Side-by-side comparison screen
A view of the side-by-side patient comparison search results.

"When we got the enterprise master patient index load from our old stack and started to load that to the stack, we immediately found the number of duplicates that we had in our master patient index," Sridharan said.

Ultimately, NextGate's EMPI enabled Sridharan and the Rochester RHIO to reduce duplicate patient records among participating hospitals by 500,000 (30%).

Drilldown

Alexandra Priddy, senior product strategist, NextGateAlexandra Priddy

Implementing NextGate's EMPI can take from 90 days -- "in an absolutely perfect world," Alexandra Priddy, senior product strategist at Nextgate, said -- to eight months in some larger healthcare organizations.

NextGate takes a snapshot of the demographic population of the hospital or healthcare organization and analyzes the data which can be six months' worth of data or even years of data. Once this is done, Priddy explained that NextGate can then "tune the EMPI and the algorithms."

"Then we create risks to take a look at based on our tuning," she added. "For example, we're seeing a whole bunch of social security numbers that are 1234567. We are going to create a report, and you can now start to create exception lists based on that to say, 'We do not want any social security numbers to have any weighted field with 1234567.'"

Another example Priddy gave was if a hospital has a large homeless population that always put the hospital as their address.

"By taking ... that snapshot of the population and running it through, we get to tune appropriately to that population," she said. "Then it's a very iterative process back and forth and back and forth, so that we eventually tune the EMPI appropriately."

Once NextGate's EMPI is implemented and tuned, healthcare organizations have two integration options: active integration or passive integration.

Priddy explained that the type of integration a healthcare organization ultimately chooses depends on what EHR the organization is using and whether it's capable of supporting either the active integration or passive integration.

With active integration, when a provider registers a patient, the EMPI is queried to see if that patient already exists in the EMPI, helping prevent duplicate copies from being made. With passive integration, the EMPI is not automatically queried to see if that patient already exists, Priddy said. This means the healthcare organization will have to deal with any duplicates made after the fact.

Pricing

NextGate's license is a perpetual license, Priddy explained. This means that once a healthcare organization purchases NextGate's EMPI, they continue to own it.
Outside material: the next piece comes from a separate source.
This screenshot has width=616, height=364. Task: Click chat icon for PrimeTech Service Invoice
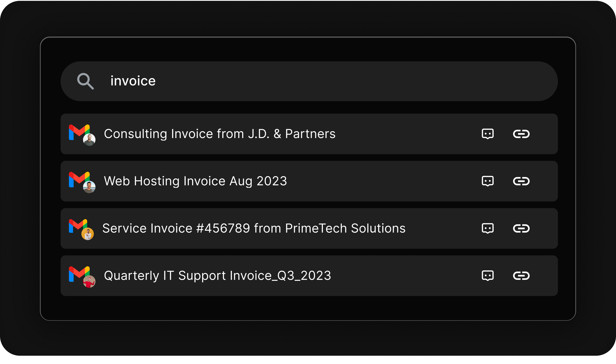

Priddy added that typically NextGate's EMPI is priced per unique patient.

"The fact that [the Rochester RHIO] actually reduced their duplicates actually meant that they reduced the cost of their license," she said.

The cost varies on whether the organization is an HIE, an accountable care organization or some kind of research lab. Pricing can be per member, per year and so on. Priddy explained that the pricing is flexible, especially as NextGate enters markets.